The Mockingbird Next Door takes the reader into the world of Nelle Lee, better known in literary circles as Harper Lee, author of To Kill a Mockingbird.
Marja Mills, by anyone’s account, shouldn’t have become an insider in tiny Monroeville, Alabama, home to Lee—but she did, and her story is nothing short of wonderful. Especially for those who hold the classic novel dear.
The Mockingbird Next Door is Mills’ account of meeting and becoming the friend of the reclusive Harper Lee, and her older sister, Alice. It’s a biography, but one with a narrative twist that is also the story of its own author, Mills, a Chicago Tribune journalist struggling with the problems of prolonged illness, interlaced nicely with the stories of its true subjects, the Lee sisters.

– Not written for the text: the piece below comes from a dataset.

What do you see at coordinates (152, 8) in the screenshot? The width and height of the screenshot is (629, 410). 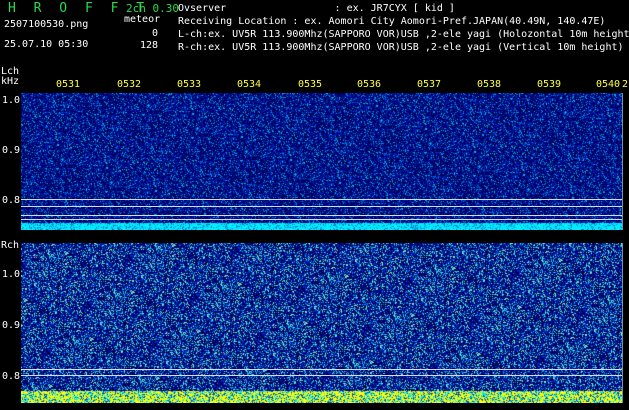 I see `version-label: 2ch 0.30` at bounding box center [152, 8].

How Marja Mills came to know the Mockingbird Next Door
Marja Mills loved travel, so when she was offered an unknown assignment that meant a journey, she jumped at the opportunity. She and her photographer soon found themselves navigating the red clay roads that would lead them to a national treasure, Harper Lee.
The aging Lee and her sister, Alice, who had acted as her gatekeeper since her rise to fame shortly after To Kill a Mockingbird was published, told their stories bit by bit to the younger woman who sought them out and eventually became their next door neighbor. Many of those stories would make their way into The Mockingbird Next Door. Some, at the request of the Lees, would not. Mills gives us a respectful recount of what the Lee sisters allowed, and it turns out they gave her quite a wide berth in writing their stories.

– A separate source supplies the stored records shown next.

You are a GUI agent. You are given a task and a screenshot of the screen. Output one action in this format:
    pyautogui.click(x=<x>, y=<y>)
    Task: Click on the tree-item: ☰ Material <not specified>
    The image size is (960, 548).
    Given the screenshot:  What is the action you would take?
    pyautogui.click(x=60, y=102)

We learn more about the famous neighbor and childhood friend to whom Harper Lee will ever be linked, Truman Capote. We learn more about the women’s family, on their terms, rather than the not-always-well-meaning terms of others who have written about the clan. Best of all, we get to engage with them socially and intellectually, if vicariously, through Mills. It’s a thrilling ride for those who love great literature.
Why The Mockingbird Next Door should be your next read
That being said, The Mockingbird Next Door moves at a slow and easy pace, and offers up a reminiscence of what living in the Old South was like for those of us who were children there—and yes, it invites in those who never did and affords them the opportunity to get acquainted with that life, even though the Lees themselves seemed to be watching it fade all around them.

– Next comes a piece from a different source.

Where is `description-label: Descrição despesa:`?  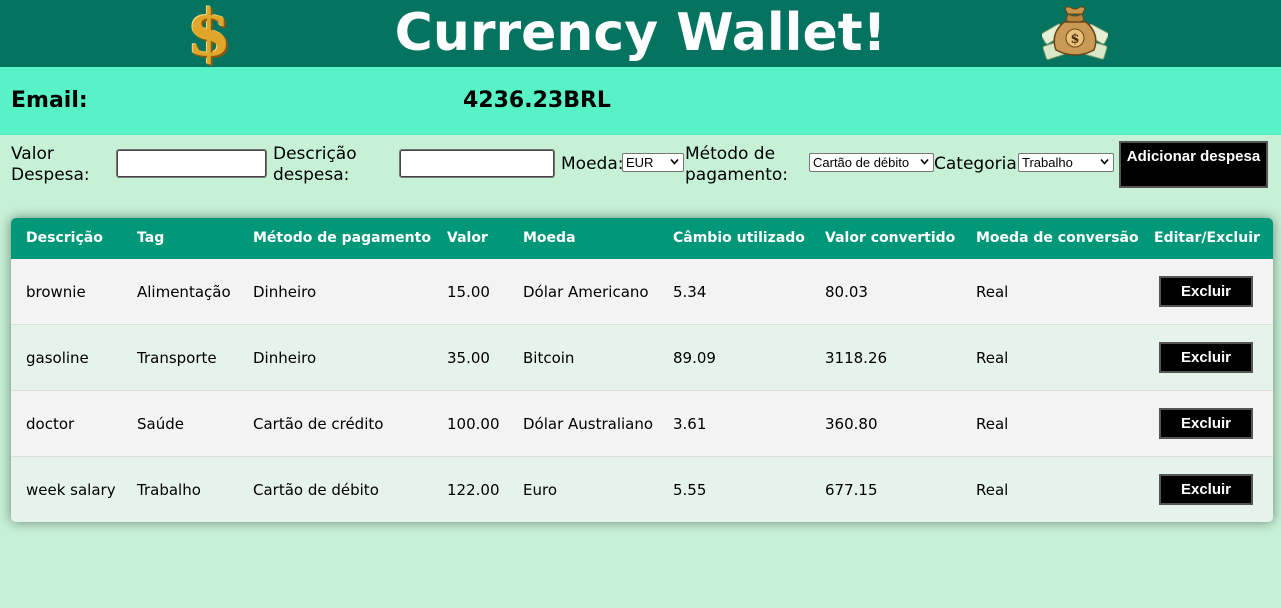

Along the way, Mills takes us from her room at the Best Western in Monroeville, where she stayed up all night with the book she loved, into the home of the Lees, on outings where she got to know them better, and even to Sunday Service with their friends, a perfect adventure for any Mockingbird fan.
If you have a little time, sit back with The Mockingbird Next Door and get to know America’s favorite author a little better. If you don’t have time, I promise it’s more the reason to settle in with this book and join Mills and the Lees in Monroeville. Once you have, let us know your thoughts about the Mockingbird Next Door.
Addendum: Harper Lee has issued two statements in which she denies cooperation with The Mockingbird Next Door. Author Marja Mills, and her publisher, Penguin Press, maintain that she had the blessing of the Lee sisters to publish the work, citing a 2011 letter from Harper Lee’s older sister, Alice.